When Lord Acton declared that power corrupts and absolute power corrupts absolutely, he may not have been thinking of the slave economy of 18th-century plantations, nor of the kind of peonage that much of 19th-century colonialism still implied. But his statement explains very well the kind of absolute confusion and corruption that one still encounters at every step in areas like French North Africa, which have inherited the inescapable tangle of injustices, hatreds and resentments which slavery and peonage continue to breed long after they have been officially abolished.

Not that French colonial administration in North Africa has been any more despotic or corrupt than in other areas of the French Union, or than those of other colonial powers. On the contrary, the French have been remarkably liberal; they were inspired, even in the early stages of their colonial administration but especially after 1870, by generous 18th- and 19th-century notions of civilization and democracy as goals towards which the colonial peoples whose tutors they had chosen to become must still be educated. The French have been conscious of the human and political rights of the less advanced peoples, even if they have flouted these rights when they conflicted too overtly with certain French interests.

The French have been established in Algeria since 1830, in Tunisia since 1881, in Morocco since 1912. A thousand years of common economic and cultural history, under Greeks, Carthaginians, Romans and Byzantines, had already bound these areas closely to the Northern shores of the Mediterranean, long before the Iron Curtain of Islam cut them off from the Christian world. Even after the Mohammedan Conquest of North Africa, relations between the Maghreb and Spain continued to be close as long as the Arabs were still in the Iberian peninsula; after that, an uninterrupted series of wars and expeditions of all sorts, ranging from piracy and the repression of piracy to normal trade relations, kept Algiers and the coastal cities of Barbary in close contact with other areas of the Christian Mediterranean.
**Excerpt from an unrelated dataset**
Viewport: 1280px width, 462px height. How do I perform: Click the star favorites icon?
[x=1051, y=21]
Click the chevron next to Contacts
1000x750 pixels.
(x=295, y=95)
The native population of the Northern coasts of Morocco, Algeria and Tunisia was thus, in spite of the Asian veneer of Islam, in most respects as Mediterranean, by 1830, as that of Spain or Sicily, lands that had also experienced several centuries of Arab occupation. Though the slave trade had brought to the Barbary Coast a considerable number of Negro slaves from the Saharan oases and the Sudan, North Africa was still bound by closer ties to Europe, beyond the sea, than to Africa proper, beyond the less hospitable desert. The Europeanization of North Africa therefore presented to the French a problem that was far less fraught with potential trauma than the cultural assimilation of the West African “slaves” imported some two hundred years ago into Brazil or the southern states of the U.S.A.

But this Europeanization has been rendered more hazardous by i...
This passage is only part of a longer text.